Urheberrechtsnovelle verabschiedet
Der Bundestag hat am 30.6.2017 die Urheberrechtsnovelle für den Wissenschafts- und Bildungsbereich beschlossen. Das Gesetz soll den Lehr- und Wissenschaftspersonal einen unkomplizierten “Basiszugang” für sämtliche Medien (Text, Film, Musik, Foto, …) ermöglichen. Verbände der Verlags- und Teile der Kreativwirtschaft sowie verschiedene Redaktionen von Tageszeitungen (z.B. NZZ) sprechen von Enteignung.
Hier die wichtigsten Änderungen für Dokufilmer:
- 15 Prozent Werkumfang von Filmen dürfen zu Bildungszwecken ohne Lizenzerwerb kopiert, verbreitet und öffentlich wiedergegeben werden (Paragraph 60a UrhWissG). Die Nutzung von mehr als 15 Prozent Werkumfang bleibt voll lizenzpflichtig. Der Staat kompensiert die freie Nutzung der 15 Prozent durch pauschale Zahlungen an Verwertungsgesellschaften, die über die Gießkanne an Urheber ausgeschüttet werden. Die Bundesregierung nennt dies “faire Vergütung”, Filmemacher, die Qualität statt Masse produzieren, wissen dass es sich um eine Pseudo-Vergütung handeln wird, mit marginalen Erlösen.
- Ausnahme: Bei Lehrfilmen, die ausschließlich für den Einsatz im Schulunterricht konzipiert wurden, dürfen keine 15 Prozent Werkumfang lizenzfrei verwendet werden.
- Filme die kürzer als 5 Min. sind (sofern keine Lehrfilme) dürfen zu 100 Prozent verwendet werden (“Werke geringen Umfangs”)
- “Vergriffene Werke” (dieser Terminus stammt aus dem Buchhandel und gilt für verlegte Bücher mit ISBN-Nummer) dürfen ebenfalls zu 100 Prozent verwendet werden.
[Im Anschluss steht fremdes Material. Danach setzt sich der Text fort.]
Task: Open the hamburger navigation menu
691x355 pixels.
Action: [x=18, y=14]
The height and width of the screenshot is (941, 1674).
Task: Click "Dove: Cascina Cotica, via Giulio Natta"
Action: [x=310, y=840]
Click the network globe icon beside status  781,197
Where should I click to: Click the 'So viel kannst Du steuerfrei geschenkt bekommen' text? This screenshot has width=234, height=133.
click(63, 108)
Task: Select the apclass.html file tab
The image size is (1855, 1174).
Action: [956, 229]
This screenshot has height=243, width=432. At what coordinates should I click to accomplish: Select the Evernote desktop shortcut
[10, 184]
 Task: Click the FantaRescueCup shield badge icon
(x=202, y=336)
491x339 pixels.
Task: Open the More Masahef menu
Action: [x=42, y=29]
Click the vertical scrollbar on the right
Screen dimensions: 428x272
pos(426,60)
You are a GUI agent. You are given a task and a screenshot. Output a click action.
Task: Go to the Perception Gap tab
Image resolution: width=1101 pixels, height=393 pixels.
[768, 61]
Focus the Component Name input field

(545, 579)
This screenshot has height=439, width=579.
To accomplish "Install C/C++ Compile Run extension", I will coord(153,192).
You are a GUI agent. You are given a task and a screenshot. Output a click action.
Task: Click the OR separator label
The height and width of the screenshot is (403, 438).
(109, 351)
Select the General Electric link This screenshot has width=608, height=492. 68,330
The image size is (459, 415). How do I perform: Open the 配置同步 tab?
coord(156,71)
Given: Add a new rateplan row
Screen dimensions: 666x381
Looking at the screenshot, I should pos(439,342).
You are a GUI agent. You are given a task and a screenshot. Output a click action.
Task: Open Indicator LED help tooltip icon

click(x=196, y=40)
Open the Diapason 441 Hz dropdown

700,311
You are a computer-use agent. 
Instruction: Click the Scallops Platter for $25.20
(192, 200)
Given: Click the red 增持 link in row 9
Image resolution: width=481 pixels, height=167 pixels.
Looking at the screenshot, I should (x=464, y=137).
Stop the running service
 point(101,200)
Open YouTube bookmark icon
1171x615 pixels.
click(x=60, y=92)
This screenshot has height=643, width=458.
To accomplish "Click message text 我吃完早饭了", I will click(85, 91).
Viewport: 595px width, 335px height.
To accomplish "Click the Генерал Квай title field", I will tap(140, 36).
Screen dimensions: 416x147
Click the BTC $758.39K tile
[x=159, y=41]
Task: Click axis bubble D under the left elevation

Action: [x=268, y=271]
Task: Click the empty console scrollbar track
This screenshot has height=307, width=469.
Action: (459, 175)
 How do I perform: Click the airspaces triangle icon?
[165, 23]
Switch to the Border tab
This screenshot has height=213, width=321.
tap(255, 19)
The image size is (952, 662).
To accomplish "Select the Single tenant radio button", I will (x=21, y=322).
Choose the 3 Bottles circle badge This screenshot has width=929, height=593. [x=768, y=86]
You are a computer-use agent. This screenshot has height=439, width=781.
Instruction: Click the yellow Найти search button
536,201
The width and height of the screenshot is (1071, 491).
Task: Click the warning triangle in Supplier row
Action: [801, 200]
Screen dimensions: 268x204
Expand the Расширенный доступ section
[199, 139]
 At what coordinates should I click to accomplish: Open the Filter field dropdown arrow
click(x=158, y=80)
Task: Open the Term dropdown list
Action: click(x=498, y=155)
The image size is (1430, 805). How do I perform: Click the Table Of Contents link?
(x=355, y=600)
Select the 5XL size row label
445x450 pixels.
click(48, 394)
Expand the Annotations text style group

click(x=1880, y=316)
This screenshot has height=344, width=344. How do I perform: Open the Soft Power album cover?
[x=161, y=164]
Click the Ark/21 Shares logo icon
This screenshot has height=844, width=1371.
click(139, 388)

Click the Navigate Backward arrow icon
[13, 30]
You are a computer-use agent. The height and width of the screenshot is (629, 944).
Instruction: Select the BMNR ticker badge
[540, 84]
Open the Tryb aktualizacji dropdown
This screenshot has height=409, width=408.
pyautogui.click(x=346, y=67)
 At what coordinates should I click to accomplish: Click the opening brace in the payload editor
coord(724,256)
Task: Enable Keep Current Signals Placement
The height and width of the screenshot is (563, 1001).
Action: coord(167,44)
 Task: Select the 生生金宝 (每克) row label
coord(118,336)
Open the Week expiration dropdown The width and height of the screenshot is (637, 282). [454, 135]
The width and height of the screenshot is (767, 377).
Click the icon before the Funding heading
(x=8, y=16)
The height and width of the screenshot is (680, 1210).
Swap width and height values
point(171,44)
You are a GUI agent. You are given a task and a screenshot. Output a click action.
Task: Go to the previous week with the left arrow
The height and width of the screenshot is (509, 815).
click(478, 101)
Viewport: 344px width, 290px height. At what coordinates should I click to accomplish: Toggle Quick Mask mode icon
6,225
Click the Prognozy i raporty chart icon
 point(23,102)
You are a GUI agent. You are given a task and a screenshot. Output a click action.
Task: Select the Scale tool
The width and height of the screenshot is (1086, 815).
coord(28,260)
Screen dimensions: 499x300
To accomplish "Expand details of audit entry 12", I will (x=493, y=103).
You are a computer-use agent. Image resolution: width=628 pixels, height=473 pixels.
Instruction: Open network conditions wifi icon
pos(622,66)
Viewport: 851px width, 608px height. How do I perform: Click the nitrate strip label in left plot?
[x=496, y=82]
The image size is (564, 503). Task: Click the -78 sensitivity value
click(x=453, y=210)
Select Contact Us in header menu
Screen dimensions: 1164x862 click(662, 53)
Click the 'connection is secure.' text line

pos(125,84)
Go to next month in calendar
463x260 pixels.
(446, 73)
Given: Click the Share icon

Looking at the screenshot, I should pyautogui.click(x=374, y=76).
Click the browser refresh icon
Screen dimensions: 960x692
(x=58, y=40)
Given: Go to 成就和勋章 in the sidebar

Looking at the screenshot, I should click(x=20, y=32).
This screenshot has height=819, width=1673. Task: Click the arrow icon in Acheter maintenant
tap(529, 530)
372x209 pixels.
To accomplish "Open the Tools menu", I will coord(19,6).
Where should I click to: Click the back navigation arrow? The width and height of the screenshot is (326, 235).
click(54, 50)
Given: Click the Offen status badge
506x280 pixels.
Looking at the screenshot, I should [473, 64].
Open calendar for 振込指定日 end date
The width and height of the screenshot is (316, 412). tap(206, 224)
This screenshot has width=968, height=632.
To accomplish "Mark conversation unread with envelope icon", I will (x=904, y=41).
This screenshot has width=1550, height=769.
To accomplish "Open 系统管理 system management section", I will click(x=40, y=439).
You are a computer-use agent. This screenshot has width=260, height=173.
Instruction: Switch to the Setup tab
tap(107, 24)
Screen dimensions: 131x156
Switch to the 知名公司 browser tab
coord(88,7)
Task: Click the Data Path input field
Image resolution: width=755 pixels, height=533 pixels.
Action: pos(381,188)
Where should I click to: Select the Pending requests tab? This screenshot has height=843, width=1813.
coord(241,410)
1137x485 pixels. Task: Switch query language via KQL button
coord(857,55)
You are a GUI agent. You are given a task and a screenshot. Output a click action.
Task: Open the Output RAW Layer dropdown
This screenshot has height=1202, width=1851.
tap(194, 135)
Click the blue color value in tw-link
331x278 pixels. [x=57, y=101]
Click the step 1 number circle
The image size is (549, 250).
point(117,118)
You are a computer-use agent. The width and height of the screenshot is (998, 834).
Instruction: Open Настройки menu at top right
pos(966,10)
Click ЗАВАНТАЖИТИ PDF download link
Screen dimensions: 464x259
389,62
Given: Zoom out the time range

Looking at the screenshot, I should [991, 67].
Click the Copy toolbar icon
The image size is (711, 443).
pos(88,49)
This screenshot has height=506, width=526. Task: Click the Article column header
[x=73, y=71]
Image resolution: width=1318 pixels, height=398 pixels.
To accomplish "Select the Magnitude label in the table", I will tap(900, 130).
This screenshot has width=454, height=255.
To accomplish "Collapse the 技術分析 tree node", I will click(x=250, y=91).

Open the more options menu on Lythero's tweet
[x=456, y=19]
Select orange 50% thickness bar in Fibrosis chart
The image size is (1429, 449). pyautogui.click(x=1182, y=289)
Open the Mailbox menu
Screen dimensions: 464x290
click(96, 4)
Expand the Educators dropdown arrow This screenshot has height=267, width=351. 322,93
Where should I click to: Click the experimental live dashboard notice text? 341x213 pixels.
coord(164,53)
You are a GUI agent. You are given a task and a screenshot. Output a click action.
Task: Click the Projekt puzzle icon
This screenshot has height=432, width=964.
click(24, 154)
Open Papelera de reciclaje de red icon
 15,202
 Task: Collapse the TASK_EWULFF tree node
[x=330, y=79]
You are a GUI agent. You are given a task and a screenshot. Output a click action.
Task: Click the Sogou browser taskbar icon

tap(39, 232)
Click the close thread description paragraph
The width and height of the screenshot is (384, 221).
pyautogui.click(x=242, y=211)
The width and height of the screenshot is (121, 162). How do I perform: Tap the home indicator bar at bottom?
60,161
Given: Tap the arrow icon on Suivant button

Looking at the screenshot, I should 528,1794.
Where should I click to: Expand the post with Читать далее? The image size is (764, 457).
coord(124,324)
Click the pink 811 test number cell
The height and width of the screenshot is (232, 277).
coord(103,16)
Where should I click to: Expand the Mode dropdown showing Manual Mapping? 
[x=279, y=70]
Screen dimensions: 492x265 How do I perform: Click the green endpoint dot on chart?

Für die lizenzfreie Nutzung von Filmen dürfte diese Regelung generell nicht greifen.
- Die Hersteller von Bildungsmedien (Schulbuchverlage, Lehrfilmproduzenten) dürfen zukünftig 10 Prozent Werkumfang von ungeschütztem Material (keine Lehrfilme, keine Schulbücher) lizenzfrei für die Herstellung ihrer Lehrmedien verwenden. Die Verwendung des Materials muss den Verwertungsgesellschaften gemeldet werden und dort vergütet werden (Paragraph 60b UrhWissG).
- Das Schulfernsehen bleibt bestehen (sollte ursprünglich gestrichen werden).
- Das Gesetz gilt erst ab dem 1. März 2018.
- Das Gesetz ist auf 5 Jahre befristet und wird nach 4 Jahren evaluiert.
Das Bundesjustizministerium hatte in der Begründung zum Gesetzentwurf (1. Entwurf = Referentenentwurf) die Rechtsauffassung vertreten, dass der Schulunterricht generell als “nicht-öffentlich” anzusehen sei und stellte damit die Lizenzpflicht für Filmvorführungen im Unterricht grundsätzlich in Frage. Die Bundesregierung wollte dieser Sichtweise in ihrem eigenen Entwurf (2. Entwurf = Regierungsentwurf) nicht folgen und strich diesen Abschnitt ersatzlos. Zuvor hatten etliche befragten Verbände (Verdi, SPIO, Initiative Urheberrecht, AG DOK, IPAU, FWU u.v.a.) gegen diese falsche rechtliche Interpretation schriftlich interveniert.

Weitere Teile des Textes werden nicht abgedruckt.